Ten miles out in the Gulf of Mexico, off the tip of Louisiana, the fumes become overwhelming. "See how it's all rainbow sheen there? So that's oil," says Ian MacDonald, who's guiding us in a tiny fishing boat that's being tossed around by 6-foot waves.
MacDonald is a scientist at Florida State University where he studies oil spills. This one is not a black, sticky slick, but it stretches on for miles. And here, where the murky Mississippi River dumps into the Gulf, it's been leaking for more than 14 years.
The Coast Guard has just begun to intervene to try and clean up this spill. But it faces challenges. And MacDonald sees the spill as a warning for regulators, just as the Trump administration pushes to expand offshore oil drilling in the Atlantic.
A hurricane, an oil rig, an underwater mudslide
The spill began in 2004, when Hurricane Ivan toppled an oil rig into the Gulf. The rig was owned by Taylor Energy, a New Orleans-based company, which managed to plug some of the 25 broken pipes, but the leak continued.
Jonathan Henderson runs an environmental nonprofit called Vanishing Earth and worries about the impact on marine life. "Everything that lives and breathes in the Gulf of Mexico travels back and forth through that zone," he says. "Fish, seabirds, turtles, dolphins."
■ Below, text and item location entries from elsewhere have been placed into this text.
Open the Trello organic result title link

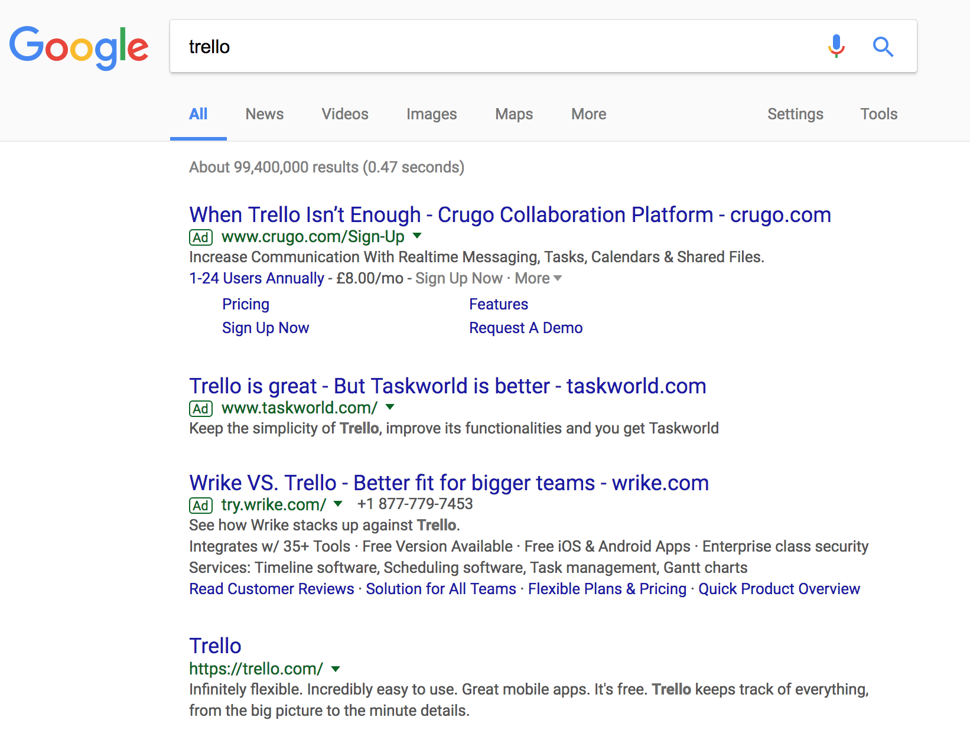pos(215,646)
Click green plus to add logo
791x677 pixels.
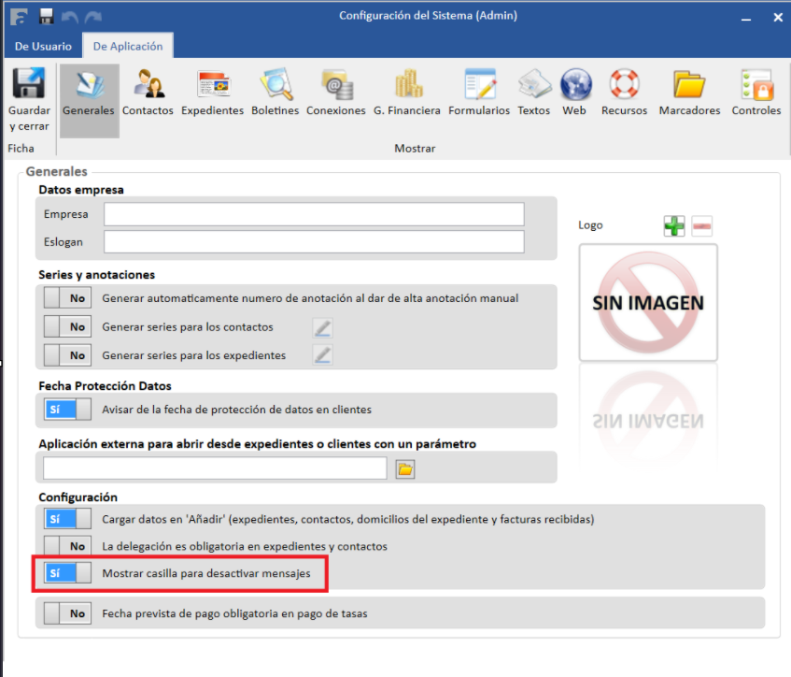pos(674,225)
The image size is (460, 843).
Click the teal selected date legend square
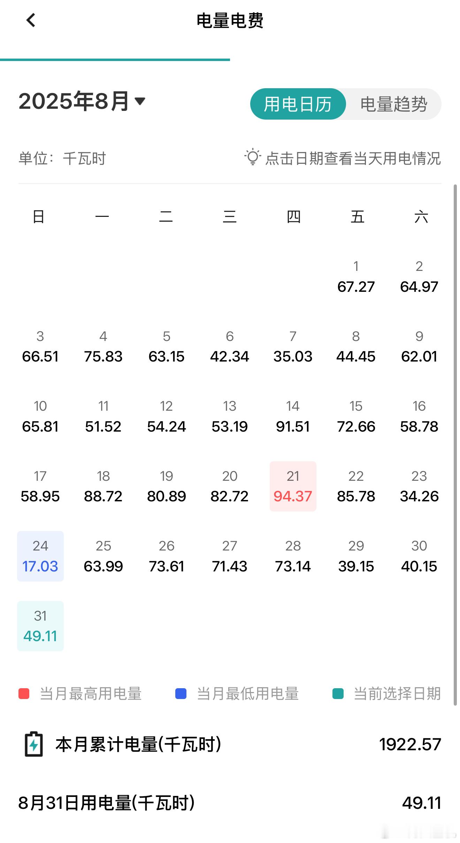coord(338,693)
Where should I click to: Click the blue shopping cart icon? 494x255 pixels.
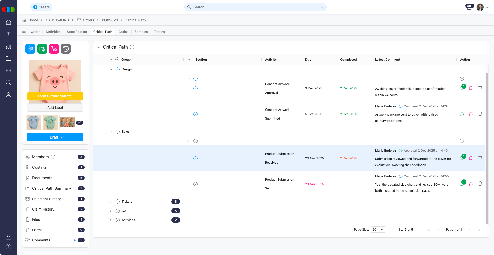point(30,49)
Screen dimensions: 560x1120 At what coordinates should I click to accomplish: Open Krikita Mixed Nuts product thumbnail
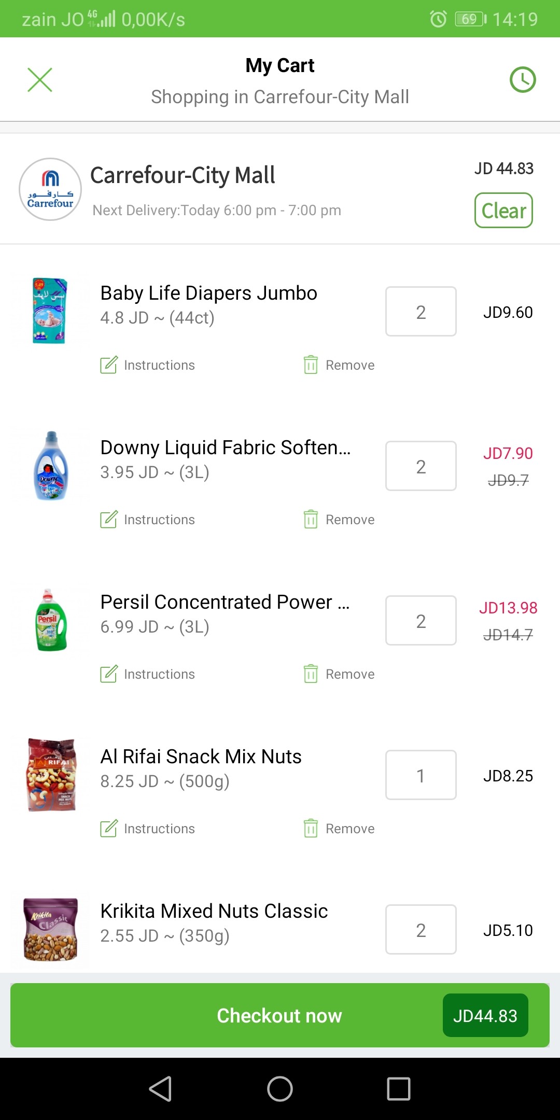[51, 930]
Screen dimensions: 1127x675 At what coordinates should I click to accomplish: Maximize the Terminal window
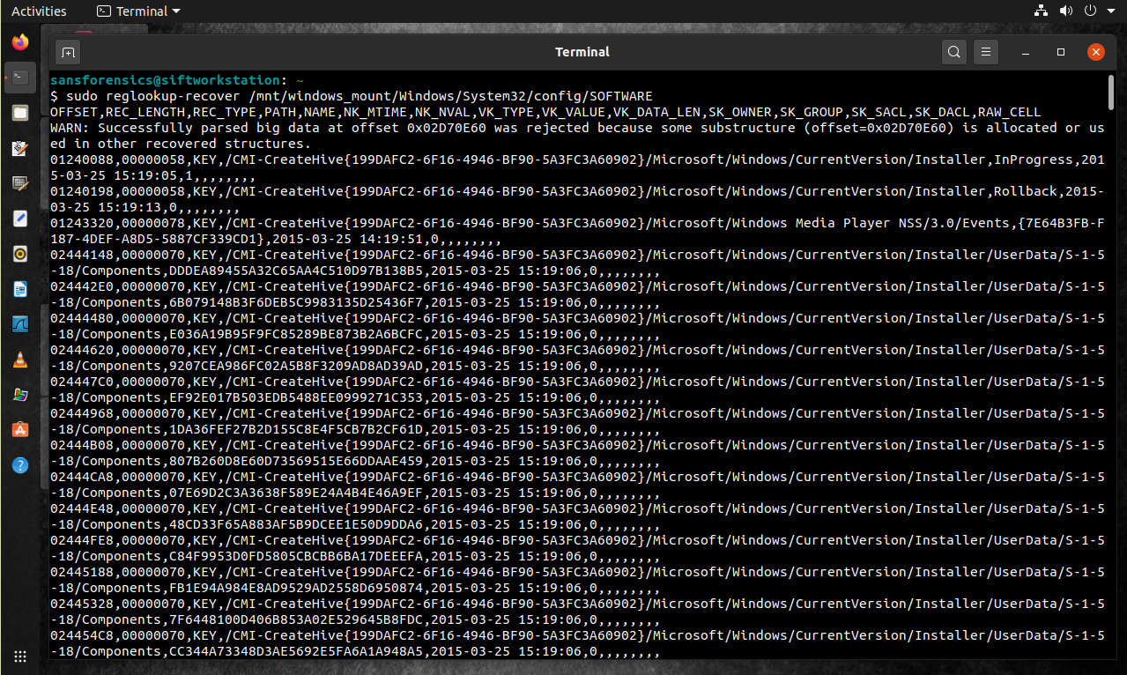(x=1061, y=52)
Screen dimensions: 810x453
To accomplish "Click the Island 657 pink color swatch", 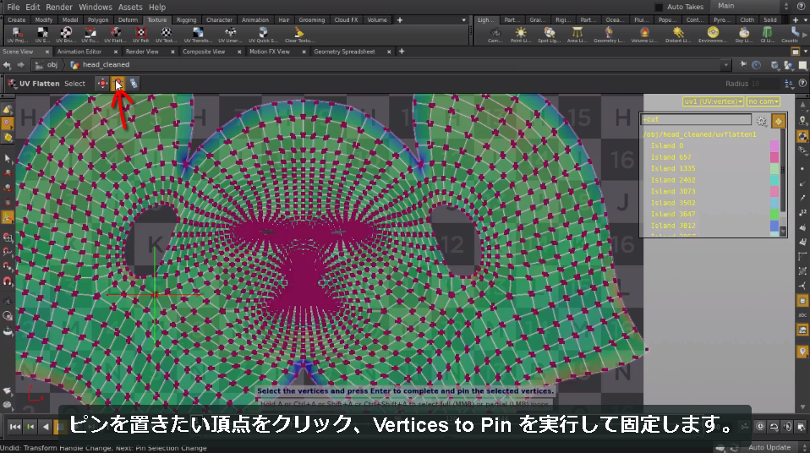I will click(x=774, y=157).
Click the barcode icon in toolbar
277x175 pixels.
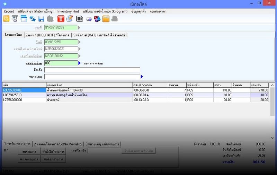click(79, 19)
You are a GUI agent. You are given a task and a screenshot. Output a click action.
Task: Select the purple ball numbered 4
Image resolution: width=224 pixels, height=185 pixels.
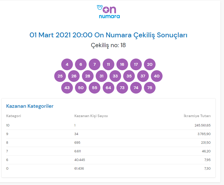tap(67, 64)
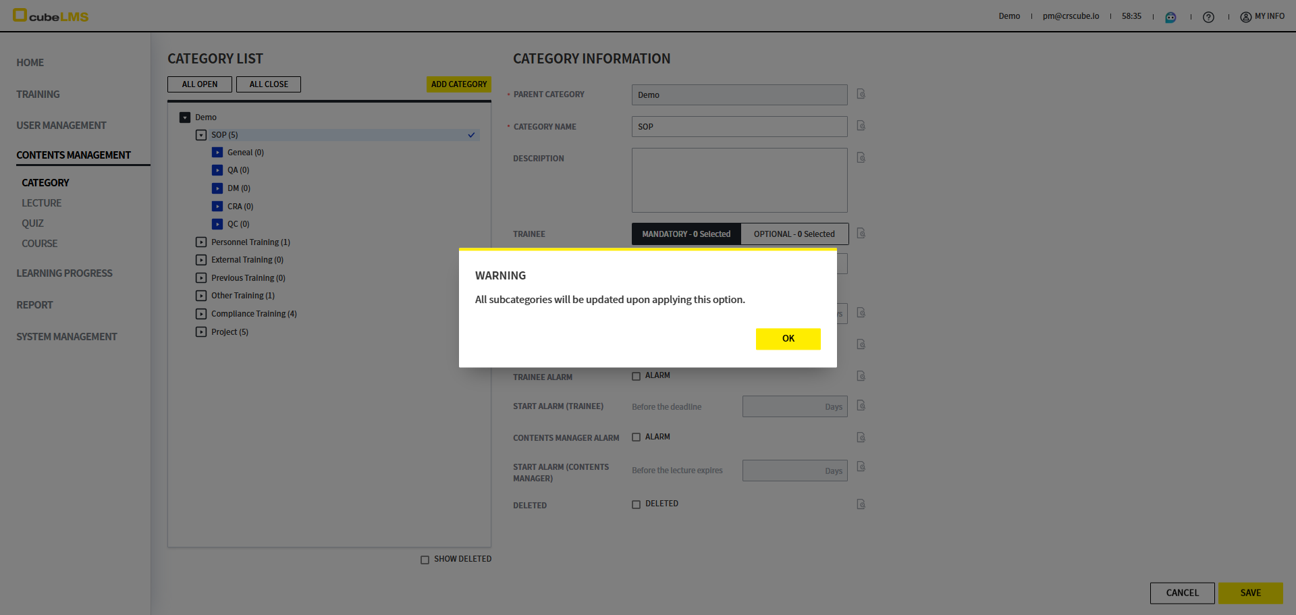Click the help question mark icon

(1208, 17)
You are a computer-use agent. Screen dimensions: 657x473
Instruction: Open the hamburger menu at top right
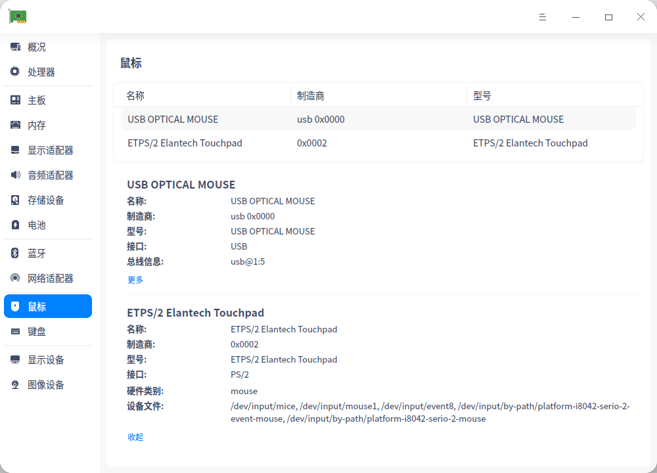(543, 17)
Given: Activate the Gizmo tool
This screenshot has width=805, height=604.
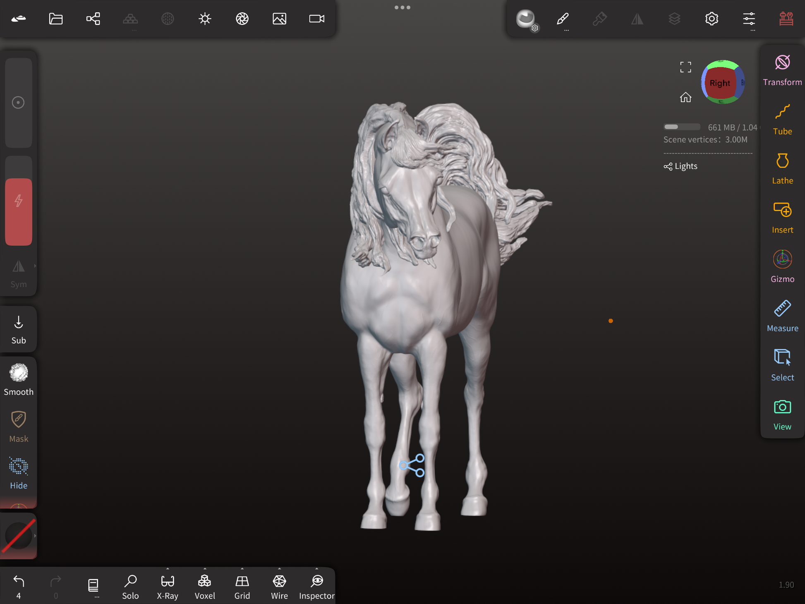Looking at the screenshot, I should tap(782, 267).
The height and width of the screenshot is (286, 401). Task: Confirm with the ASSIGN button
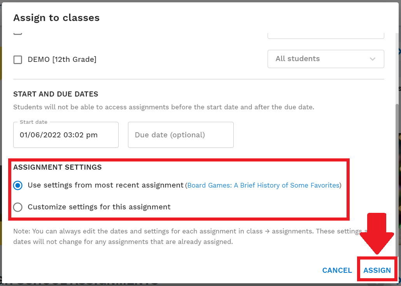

Everything that lives and breathes in the Gulf of Mexico travels back and forth through that zone.
The government is studying the impact on marine life, but even they can't figure out exactly how much oil is leaking. Neither can the company.
Henderson has been trying to monitor it himself by doing regular flyovers and reporting what he sees. He's frustrated at the government's response. "If we can put a man on the moon, we can figure out how to, like, grab oil that's coming up from the seafloor and 400 feet of water," he says.
The Department of the Interior and the Coast Guard have been working with the company to try to stop the leak for years, but it poses a major engineering challenge. The wells were buried under hundreds of feet of mud in an underwater mudslide, which are common in the area, where the mouth of the Mississippi has built up hundreds of feet of silt on the bottom of the ocean floor.
"This is a well-known, high-risk area," says Ed Richards, a law professor at Louisiana State University. He says it raises questions about offshore development. "Should they have built the rig the way they built it? Should it have been permitted that way?"
Taylor Energy has spent about $500 million to try to stop the spill, and it's paying for pilots to fly over and monitor it. The company has reported less than a barrel of oil a day on the surface, but estimates vary widely.
Hundreds of barrels each day
Ian MacDonald visits the site of the Taylor Energy oil spill regularly. He's helping measure the size of the spill for the government. He estimates that about 100 barrels of oil are spilling into the Gulf each day, what he calls a sobering finding, "and neither the government nor the responsible parties have been able to stop it, or even acknowledge that it really existed until now."
MacDonald says the situation should serve as a warning to regulators as they attempt to expand oil and gas drilling in the Atlantic, where underwater canyons pose a threat to underwater infrastructure.
"The idea that we would be building in deep water, and making pipelines going back to land in an area that's susceptible to those kinds of accidents," he says, "is something that we should take into account as we do our planning."
But he worries that's not happening. The Trump administration has rolled back offshore safety rules, even as it works to open up more areas to drilling.
A giant containment dome
Earlier this year, the Coast Guard began hiring contractors to try to stop the spill by dropping a giant metal containment dome over the wells in order to collect the leaking oil. Taylor Energy says this could make the leak worse, so it has sued the Coast Guard.
Neither the government nor the company agreed to go on record, saying litigation is ongoing.
Back on the boat in the Gulf, MacDonald remains hopeful.
"I'm really glad to be out here and to see this operation," he says, " because it's been a long time coming, and there's a lot riding on it."
But he says it might be that no one is able to stop the oil from bubbling up into the Gulf. If that's the case, according to government estimates, the leak could go on for 100 more years.